[TEXT SECTION]:

At higher FPR thresholds (15% and 20%), all classifiers achieve TPR values above 98%, with many reaching perfect 100% detection. SVM maintains perfect 100% TPR at both 15% and 20% FPR thresholds, as do Random Forest, XGBoost, and most deep learning architectures. This performance consistency across varying operational constraints validates the SSL framework’s robustness and provides confidence for deployment across diverse mission requirements.
Operational deployment guidelines emerge from threshold analysis. For high-precision applications requiring minimal false alarms (≤1% FPR), SVM provides optimal performance, making it ideal for critical identification tasks, precision targeting, or operations in sensitive areas where false positives have severe consequences. For balanced operational requirements (5% FPR), multiple classifiers achieve perfect or near-perfect TPR, enabling selection based on computational constraints, with SVM and Random Forest providing optimal accuracy while Gradient Boosting offers fast processing for time-critical applications. For surveillance and area monitoring scenarios tolerating higher false alarm rates (≥10% FPR), the framework provides exceptional flexibility with multiple high-performance options enabling deployment optimization based on hardware limitations, power constraints, or specific mission requirements rather than accuracy considerations.

4.6. Cross-Validation Results and Statistical Validation

Our rigorous cross-validation methodology employs a conservative 5-fold class-proportionate approach using exclusively real SAR imagery. To ensure reproducible dataset composition and eliminate potential selection bias, the first 92 images per class are selected lexicographically. This results in a total dataset of 920 images ( 92 × 10 classes), representing a constrained data regime characteristic of operational SAR ATR scenarios, where labeled training data are inherently limited and costly to acquire. Unlike the main k-value experiment, this cross-validation setup uses the full 920-image dataset for SSL pretext training while subjecting the same data to a rigorous 5-fold class-proportionate partitioning for downstream classification evaluation.

[DATA SEGMENT]:
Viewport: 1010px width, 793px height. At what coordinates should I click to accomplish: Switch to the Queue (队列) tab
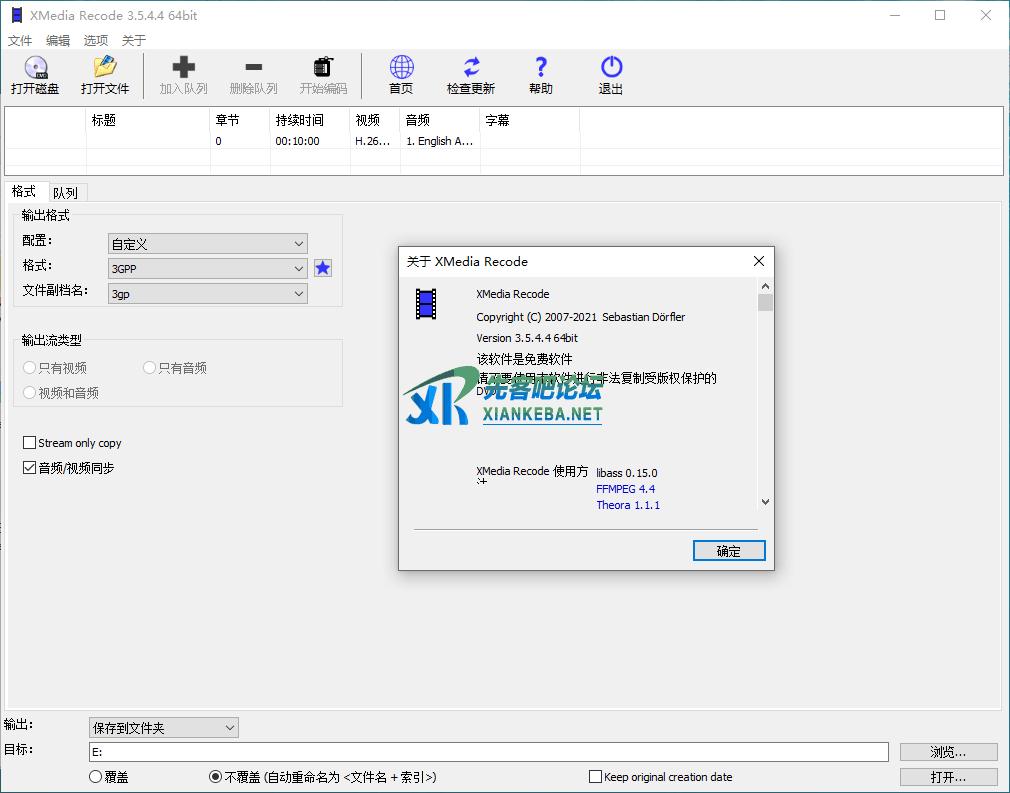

[YOUR TASK]: Update the passage on classifier performance between "At higher FPR" and "diverse mission requirements.", inclusive, changing "classifiers" to "models". The material has no role in this exercise.

[COMPLETED EXERCISE]:
At higher FPR thresholds (15% and 20%), all models achieve TPR values above 98%, with many reaching perfect 100% detection. SVM maintains perfect 100% TPR at both 15% and 20% FPR thresholds, as do Random Forest, XGBoost, and most deep learning architectures. This performance consistency across varying operational constraints validates the SSL framework’s robustness and provides confidence for deployment across diverse mission requirements.